28 Şubat konuşulurken şöyle bir yanlış yapılıyor. 28 Şubat ağlama duvarına çevriliyor. Aşırı derecede romantize ediliyor. Bunu doğru bulmuyorum. Hele son yıllarda dikkatimi çekiyor; biz direndiğimiz için bize mesafeli olanlar 28 Şubat panelisti olarak panellerde konuşma yapıyorlar, edebiyat yapıyorlar.

28 Şubat’ta evet zulüm vardı, İmam Hatipler kapatıldı, başörtüsüne el sürülmeye kalkışıldı, Müslüman Anadolu halkının değerlerine savaş açıldı ama diğer taraftan direnen insanlarda vardı. 28 Şubat bazı insanlar için gözyaşı edebiyatı olabilir, mağduriyetlerle birlikte bir direniştir benim için. Biz 28 Şubat’a karşı direndik.

28 Şubat’ta ne yaptın da gözaltı ve tutuklama oldu?

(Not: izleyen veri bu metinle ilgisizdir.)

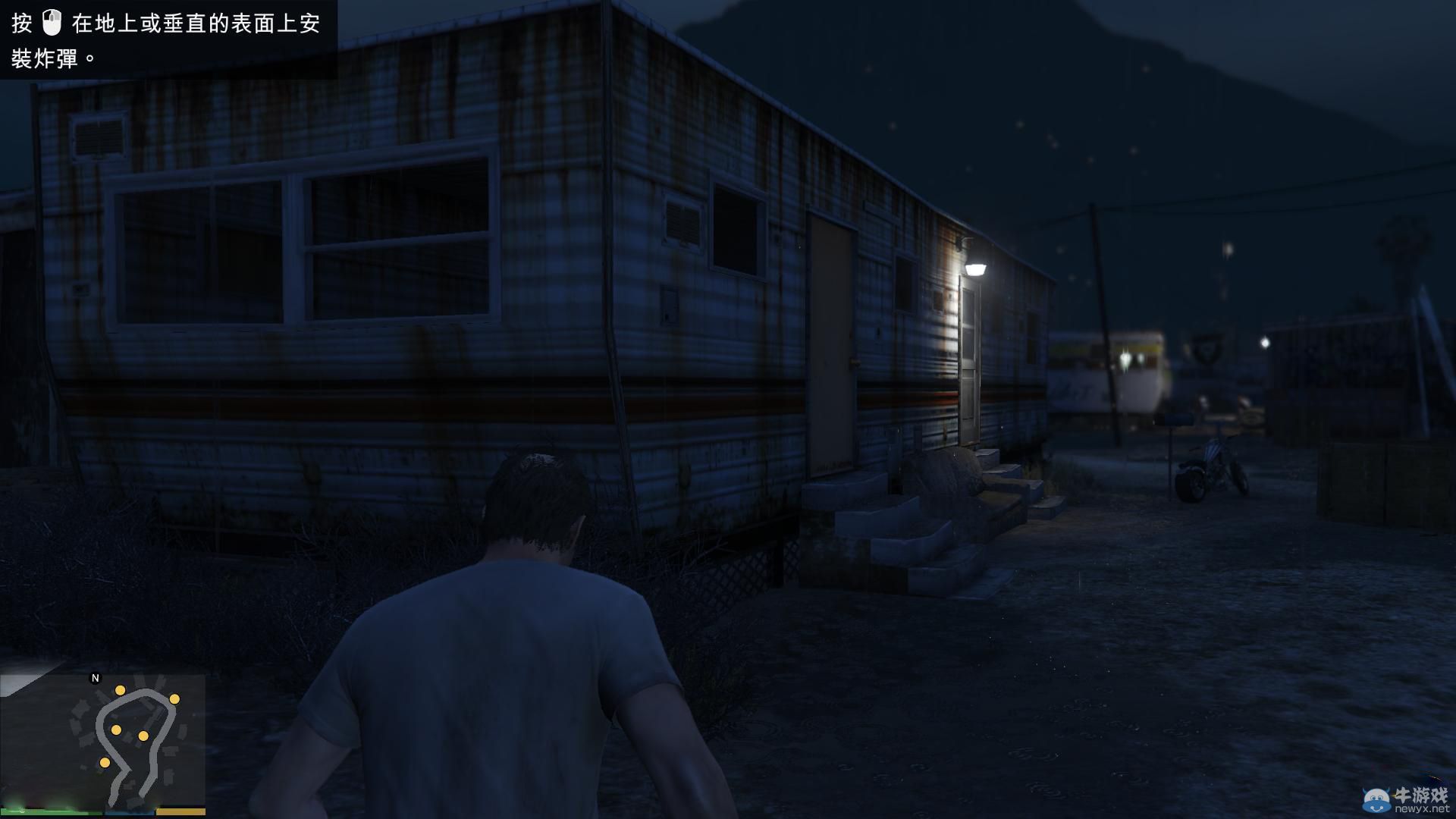
Task: Select the N compass marker on the minimap
Action: coord(94,678)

Ben o zamanlar lise öğrencisiydim ilk sınavdan 2 gün önce Samsun’da bir başörtüsü eylemi yaptık. Samsun’da ilk başörtüsü eylemidir. Okuldan 3 arkadaşla eylem yaptık ve tutuklandık. Ben bildiri okumuştum 2 arkadaşım da döviz tutmuştu.

Derdin neydi okumana baksana?

Şimdi başörtüsü bizim için bir bez parçası değil. Bir anlam. Başörtüsü için bizim dedelerimiz, Sütçü İmamlar Fransızlar’a kurşun sıkmışlar.

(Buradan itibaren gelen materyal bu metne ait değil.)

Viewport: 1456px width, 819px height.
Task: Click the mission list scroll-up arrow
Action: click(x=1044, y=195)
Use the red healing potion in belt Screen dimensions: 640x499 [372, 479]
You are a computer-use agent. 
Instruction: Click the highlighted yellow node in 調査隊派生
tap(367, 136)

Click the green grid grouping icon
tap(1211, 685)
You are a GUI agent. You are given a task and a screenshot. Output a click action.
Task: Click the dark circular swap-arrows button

Büyükler yok muydu; lise çağında büyüklerini yanına almadan çıktın?

Furkan Doğan, Mavi Marmara Gemisi’ne neden bindiyse, 15 Temmuz gecesi 18 yaşının altında 7 kardeşimiz neden şehit olduysa biz de onun için çıktık... Burada mesele büyükler değil, biz buna karşı çıktık.

Pekâlâ, bir şeyden mi korktun da meydana çıktın? Seni tedirgin eden sınırı mı geçmişlerdi?

Ben hayatında davasından başka, herhangi bir gayrimenkul, herhangi bir şeyi olan bir adam değilim. Benim için davam, inandığım idealler, inandığım değerler uğruna her şeyi feda edebileceğim şeydir. Bazıları dava falan diyorlar, çok hesabi davranıyorlar. Bizim için dava her şeydir.

Eylem yaparken mi gözaltı oldu?

Evet. Cuma namazı sonrası tutuklandık. Pazar günü de sınava cezaevinde girdim. 5 gün içeride kaldım. Serbest bırakıldım. Daha sonra 3,5 ay daha sonra 6 ay.

Neden ara ara alıyorlardı?

Ara ara alıyorlardı çünkü biz o dönem mücadele verdik. 2. girişimde Metris Cezaevi’ne bir arkadaşımı ziyarete gitmiştim. Orada çarşaflı bir kadına vurmaya kalktı polis. Çevik Şube 2. Müdürü biz de ona vurduk kadına vurmaya kalkınca. Elini falan tuttum. Orada mesela görevli memura mukavemetten gözaltına alındım.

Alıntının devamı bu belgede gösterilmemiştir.